The problem provided asks us to find:

(a) The average velocity of the object during the first 4 seconds.

The height function is given as: $s(t) = -4.9t^2 + 160$ The average velocity $\overline{v}$ over a time interval $[0, 4]$ can be calculated using the formula: $\overline{v} = \frac{s(4) - s(0)}{4 - 0}$

Let's calculate this.

At $t = 0$: $s(0) = -4.9(0)^2 + 160 = 160 \, \text{m}$

At $t = 4$: $s(4) = -4.9(4)^2 + 160 = -4.9(16) + 160 = -78.4 + 160 = 81.6 \, \text{m}$

Now, the average velocity is: $\overline{v} = \frac{81.6 - 160}{4} = \frac{-78.4}{4} = -19.6 \, \text{m/s}$ Thus, the average velocity during the first 4 seconds is $-19.6 \, \text{m/s}$.

(b) Using the Mean Value Theorem to find when the instantaneous velocity equals the average velocity.

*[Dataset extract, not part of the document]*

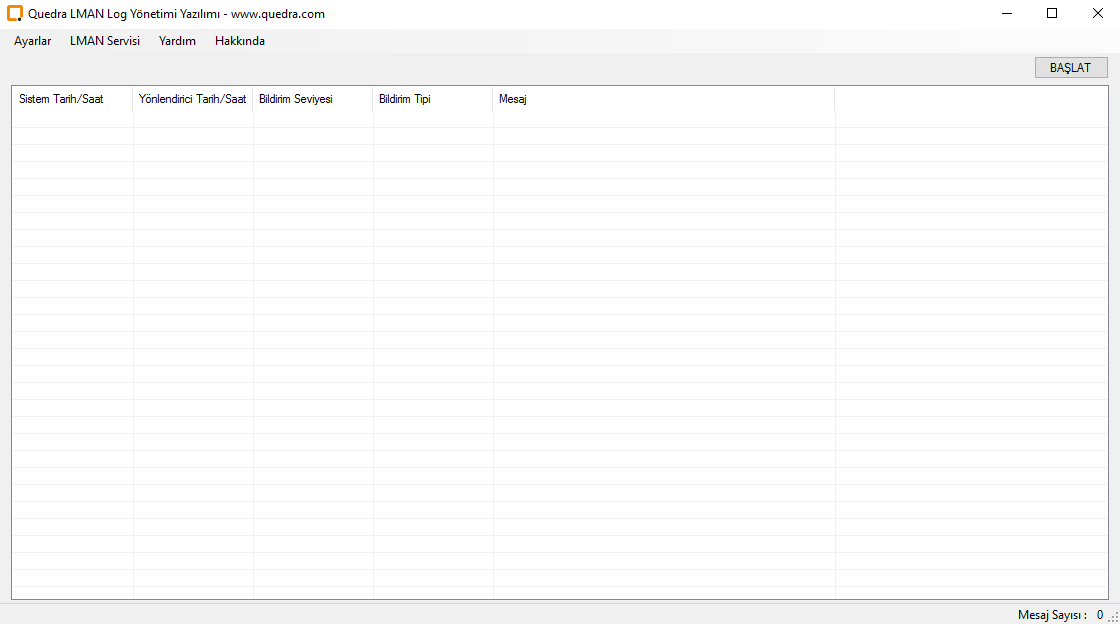Maximize the Quedra LMAN window
This screenshot has width=1120, height=624.
(1052, 14)
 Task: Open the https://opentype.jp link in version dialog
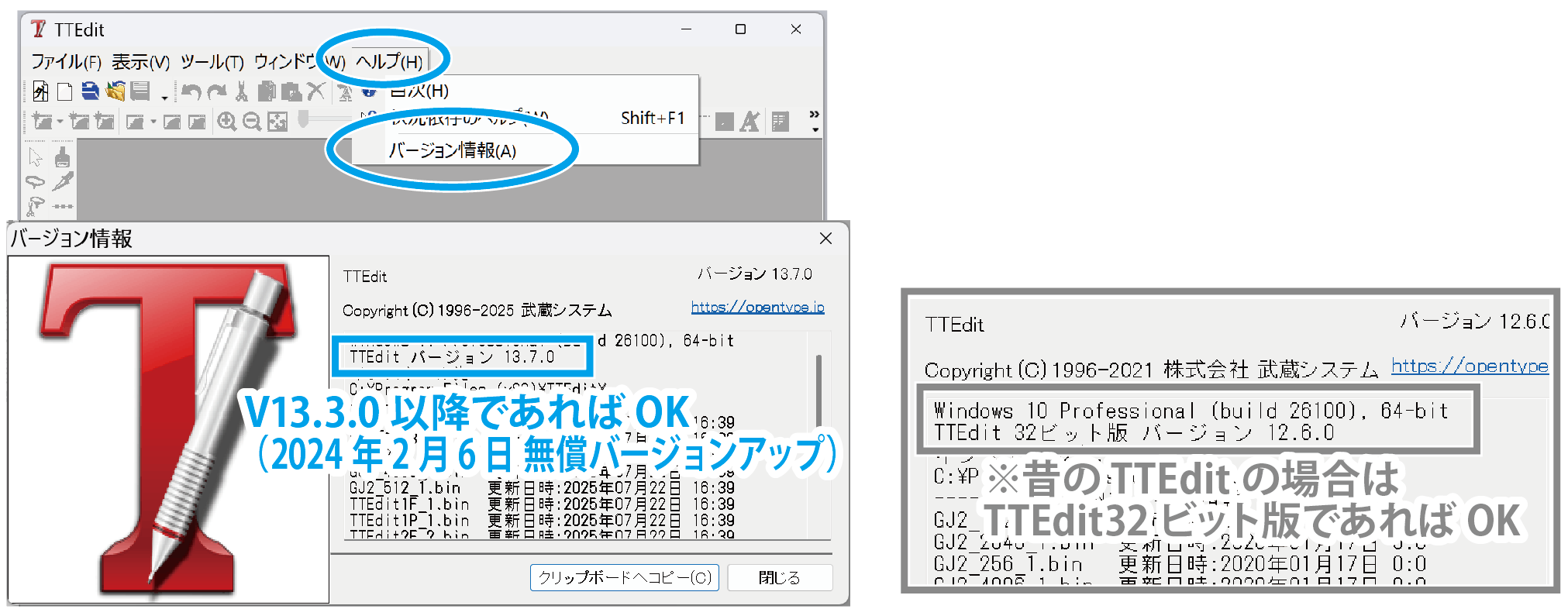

The instantaneous velocity is the derivative of the height function $s(t)$: $v(t) = \frac{d}{dt} \left( -4.9t^2 + 160 \right) = -9.8t$ According to the Mean Value Theorem, there exists a time $c \in (0, 4)$ such that: $v(c) = \overline{v}$ We already know that $\overline{v} = -19.6 \, \text{m/s}$, so: $-9.8c = -19.6$ Solving for $c$: $c = \frac{-19.6}{-9.8} = 2 \, \text{seconds}$ Thus, at $t = 2$ seconds, the instantaneous velocity equals the average velocity.

Would you like further details on these steps or have any questions?

Related Questions:

1. How is the Mean Value Theorem applied in different types of motion?
2. What is the significance of negative velocity in free fall problems?
3. How would the average velocity change if the time interval was extended?
4. Can the Mean Value Theorem be applied if the object reaches terminal velocity?
5. What happens to the object’s height function as time approaches infinity?

Tip:

In physics problems involving motion, carefully distinguishing between average and instantaneous quantities helps solve many real-world motion scenarios, such as free fall.